Saved data entries
################

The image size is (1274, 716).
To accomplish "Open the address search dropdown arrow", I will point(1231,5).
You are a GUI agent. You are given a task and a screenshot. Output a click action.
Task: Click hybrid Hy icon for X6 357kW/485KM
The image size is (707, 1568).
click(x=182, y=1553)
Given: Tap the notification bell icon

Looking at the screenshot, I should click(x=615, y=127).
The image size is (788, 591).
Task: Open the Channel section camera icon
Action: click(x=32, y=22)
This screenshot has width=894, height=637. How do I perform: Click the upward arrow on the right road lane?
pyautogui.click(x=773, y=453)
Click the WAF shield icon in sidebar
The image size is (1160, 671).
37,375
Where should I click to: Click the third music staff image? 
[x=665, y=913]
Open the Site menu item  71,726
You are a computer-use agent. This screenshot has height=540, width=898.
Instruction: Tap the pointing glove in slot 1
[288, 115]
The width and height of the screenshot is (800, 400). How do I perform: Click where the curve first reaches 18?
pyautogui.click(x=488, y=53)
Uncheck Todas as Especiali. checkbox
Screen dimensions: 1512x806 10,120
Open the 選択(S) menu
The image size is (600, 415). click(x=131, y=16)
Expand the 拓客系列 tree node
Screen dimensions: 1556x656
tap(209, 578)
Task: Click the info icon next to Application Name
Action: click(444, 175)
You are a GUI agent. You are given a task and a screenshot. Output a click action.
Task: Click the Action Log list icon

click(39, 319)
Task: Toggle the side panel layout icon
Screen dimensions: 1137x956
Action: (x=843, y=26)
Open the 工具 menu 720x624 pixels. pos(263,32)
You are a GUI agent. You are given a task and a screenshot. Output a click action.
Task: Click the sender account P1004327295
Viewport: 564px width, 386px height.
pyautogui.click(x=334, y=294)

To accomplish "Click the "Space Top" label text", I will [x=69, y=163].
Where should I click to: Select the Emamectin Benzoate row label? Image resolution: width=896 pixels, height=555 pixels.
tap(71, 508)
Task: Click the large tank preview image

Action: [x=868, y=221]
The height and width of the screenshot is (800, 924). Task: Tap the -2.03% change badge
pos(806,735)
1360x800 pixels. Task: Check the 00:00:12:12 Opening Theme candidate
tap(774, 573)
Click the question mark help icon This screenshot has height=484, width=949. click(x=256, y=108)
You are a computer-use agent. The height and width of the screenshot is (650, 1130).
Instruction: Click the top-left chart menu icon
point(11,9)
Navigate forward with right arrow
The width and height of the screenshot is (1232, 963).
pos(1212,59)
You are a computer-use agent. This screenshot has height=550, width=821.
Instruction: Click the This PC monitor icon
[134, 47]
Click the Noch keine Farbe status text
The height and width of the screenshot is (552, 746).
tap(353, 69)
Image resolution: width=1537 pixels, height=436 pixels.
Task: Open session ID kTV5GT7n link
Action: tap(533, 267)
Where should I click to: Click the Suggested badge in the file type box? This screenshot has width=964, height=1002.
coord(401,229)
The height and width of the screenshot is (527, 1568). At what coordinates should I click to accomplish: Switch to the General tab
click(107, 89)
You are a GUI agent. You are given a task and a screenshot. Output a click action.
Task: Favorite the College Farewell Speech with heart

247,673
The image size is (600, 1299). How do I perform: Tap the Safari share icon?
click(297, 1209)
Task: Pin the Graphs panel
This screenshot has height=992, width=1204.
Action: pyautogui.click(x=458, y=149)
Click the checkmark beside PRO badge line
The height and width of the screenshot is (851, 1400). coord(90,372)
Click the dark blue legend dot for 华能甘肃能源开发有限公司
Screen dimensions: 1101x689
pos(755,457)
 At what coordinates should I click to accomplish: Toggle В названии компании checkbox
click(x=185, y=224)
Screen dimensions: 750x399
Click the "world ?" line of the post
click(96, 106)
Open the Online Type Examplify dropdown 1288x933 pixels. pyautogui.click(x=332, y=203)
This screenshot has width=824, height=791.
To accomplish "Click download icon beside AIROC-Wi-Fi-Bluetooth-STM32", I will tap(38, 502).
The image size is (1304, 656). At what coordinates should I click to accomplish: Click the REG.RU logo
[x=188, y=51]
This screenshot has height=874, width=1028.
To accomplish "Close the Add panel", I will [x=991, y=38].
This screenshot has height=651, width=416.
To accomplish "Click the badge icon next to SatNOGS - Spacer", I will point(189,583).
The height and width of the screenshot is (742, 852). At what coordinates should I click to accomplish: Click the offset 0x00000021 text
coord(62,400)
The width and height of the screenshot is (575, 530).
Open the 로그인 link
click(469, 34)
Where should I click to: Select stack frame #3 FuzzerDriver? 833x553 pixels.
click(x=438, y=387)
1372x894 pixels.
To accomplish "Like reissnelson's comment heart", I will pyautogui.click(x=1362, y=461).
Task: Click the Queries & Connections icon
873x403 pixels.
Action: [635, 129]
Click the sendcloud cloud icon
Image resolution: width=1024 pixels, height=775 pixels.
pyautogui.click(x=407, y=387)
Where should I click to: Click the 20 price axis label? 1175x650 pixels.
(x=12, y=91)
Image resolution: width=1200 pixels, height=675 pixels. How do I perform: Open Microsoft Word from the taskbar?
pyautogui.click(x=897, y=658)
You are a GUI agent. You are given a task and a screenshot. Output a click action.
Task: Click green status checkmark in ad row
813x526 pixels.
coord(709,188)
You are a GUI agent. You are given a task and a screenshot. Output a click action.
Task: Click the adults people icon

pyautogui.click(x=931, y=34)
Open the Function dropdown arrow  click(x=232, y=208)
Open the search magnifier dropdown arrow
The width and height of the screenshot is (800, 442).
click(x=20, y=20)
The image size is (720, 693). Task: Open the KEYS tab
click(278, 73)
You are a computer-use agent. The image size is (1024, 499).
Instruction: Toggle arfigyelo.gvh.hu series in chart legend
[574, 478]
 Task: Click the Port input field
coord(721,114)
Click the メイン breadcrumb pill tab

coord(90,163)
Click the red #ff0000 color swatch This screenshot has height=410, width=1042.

################

» **WHAT TO WORK ON**
Word for word, give back the data shown above.

» **TASK RESULT**
The image size is (1274, 716).
To accomplish "Open the address search dropdown arrow", I will point(1231,5).
You are a GUI agent. You are given a task and a screenshot. Output a click action.
Task: Click hybrid Hy icon for X6 357kW/485KM
The image size is (707, 1568).
click(x=182, y=1553)
Given: Tap the notification bell icon

Looking at the screenshot, I should click(x=615, y=127).
The image size is (788, 591).
Task: Open the Channel section camera icon
Action: click(x=32, y=22)
This screenshot has width=894, height=637. How do I perform: Click the upward arrow on the right road lane?
pyautogui.click(x=773, y=453)
Click the WAF shield icon in sidebar
The image size is (1160, 671).
37,375
Where should I click to: Click the third music staff image? 
[x=665, y=913]
Open the Site menu item  71,726
You are a computer-use agent. This screenshot has height=540, width=898.
Instruction: Tap the pointing glove in slot 1
[288, 115]
The width and height of the screenshot is (800, 400). How do I perform: Click where the curve first reaches 18?
pyautogui.click(x=488, y=53)
Uncheck Todas as Especiali. checkbox
Screen dimensions: 1512x806 10,120
Open the 選択(S) menu
The image size is (600, 415). click(x=131, y=16)
Expand the 拓客系列 tree node
Screen dimensions: 1556x656
tap(209, 578)
Task: Click the info icon next to Application Name
Action: click(444, 175)
You are a GUI agent. You are given a task and a screenshot. Output a click action.
Task: Click the Action Log list icon

click(39, 319)
Task: Toggle the side panel layout icon
Screen dimensions: 1137x956
Action: (x=843, y=26)
Open the 工具 menu 720x624 pixels. pos(263,32)
You are a GUI agent. You are given a task and a screenshot. Output a click action.
Task: Click the sender account P1004327295
Viewport: 564px width, 386px height.
pyautogui.click(x=334, y=294)

To accomplish "Click the "Space Top" label text", I will [x=69, y=163].
Where should I click to: Select the Emamectin Benzoate row label? Image resolution: width=896 pixels, height=555 pixels.
tap(71, 508)
Task: Click the large tank preview image

Action: [x=868, y=221]
The height and width of the screenshot is (800, 924). Task: Tap the -2.03% change badge
pos(806,735)
1360x800 pixels. Task: Check the 00:00:12:12 Opening Theme candidate
tap(774, 573)
Click the question mark help icon This screenshot has height=484, width=949. click(x=256, y=108)
You are a computer-use agent. The height and width of the screenshot is (650, 1130).
Instruction: Click the top-left chart menu icon
point(11,9)
Navigate forward with right arrow
The width and height of the screenshot is (1232, 963).
pos(1212,59)
You are a computer-use agent. This screenshot has height=550, width=821.
Instruction: Click the This PC monitor icon
[134, 47]
Click the Noch keine Farbe status text
The height and width of the screenshot is (552, 746).
tap(353, 69)
Image resolution: width=1537 pixels, height=436 pixels.
Task: Open session ID kTV5GT7n link
Action: tap(533, 267)
Where should I click to: Click the Suggested badge in the file type box? This screenshot has width=964, height=1002.
coord(401,229)
The height and width of the screenshot is (527, 1568). At what coordinates should I click to accomplish: Switch to the General tab
click(107, 89)
You are a GUI agent. You are given a task and a screenshot. Output a click action.
Task: Favorite the College Farewell Speech with heart

247,673
The image size is (600, 1299). How do I perform: Tap the Safari share icon?
click(297, 1209)
Task: Pin the Graphs panel
This screenshot has height=992, width=1204.
Action: pyautogui.click(x=458, y=149)
Click the checkmark beside PRO badge line
The height and width of the screenshot is (851, 1400). coord(90,372)
Click the dark blue legend dot for 华能甘肃能源开发有限公司
Screen dimensions: 1101x689
pos(755,457)
 At what coordinates should I click to accomplish: Toggle В названии компании checkbox
click(x=185, y=224)
Screen dimensions: 750x399
Click the "world ?" line of the post
click(96, 106)
Open the Online Type Examplify dropdown 1288x933 pixels. pyautogui.click(x=332, y=203)
This screenshot has width=824, height=791.
To accomplish "Click download icon beside AIROC-Wi-Fi-Bluetooth-STM32", I will tap(38, 502).
The image size is (1304, 656). At what coordinates should I click to accomplish: Click the REG.RU logo
[x=188, y=51]
This screenshot has height=874, width=1028.
To accomplish "Close the Add panel", I will [x=991, y=38].
This screenshot has height=651, width=416.
To accomplish "Click the badge icon next to SatNOGS - Spacer", I will point(189,583).
The height and width of the screenshot is (742, 852). At what coordinates should I click to accomplish: Click the offset 0x00000021 text
coord(62,400)
The width and height of the screenshot is (575, 530).
Open the 로그인 link
click(469, 34)
Where should I click to: Select stack frame #3 FuzzerDriver? 833x553 pixels.
click(x=438, y=387)
1372x894 pixels.
To accomplish "Like reissnelson's comment heart", I will pyautogui.click(x=1362, y=461).
Task: Click the Queries & Connections icon
873x403 pixels.
Action: [635, 129]
Click the sendcloud cloud icon
Image resolution: width=1024 pixels, height=775 pixels.
pyautogui.click(x=407, y=387)
Where should I click to: Click the 20 price axis label? 1175x650 pixels.
(x=12, y=91)
Image resolution: width=1200 pixels, height=675 pixels. How do I perform: Open Microsoft Word from the taskbar?
pyautogui.click(x=897, y=658)
You are a GUI agent. You are given a task and a screenshot. Output a click action.
Task: Click green status checkmark in ad row
813x526 pixels.
coord(709,188)
You are a GUI agent. You are given a task and a screenshot. Output a click action.
Task: Click the adults people icon

pyautogui.click(x=931, y=34)
Open the Function dropdown arrow  click(x=232, y=208)
Open the search magnifier dropdown arrow
The width and height of the screenshot is (800, 442).
click(x=20, y=20)
The image size is (720, 693). Task: Open the KEYS tab
click(278, 73)
You are a computer-use agent. The image size is (1024, 499).
Instruction: Toggle arfigyelo.gvh.hu series in chart legend
[574, 478]
 Task: Click the Port input field
coord(721,114)
Click the メイン breadcrumb pill tab

coord(90,163)
Click the red #ff0000 color swatch This screenshot has height=410, width=1042.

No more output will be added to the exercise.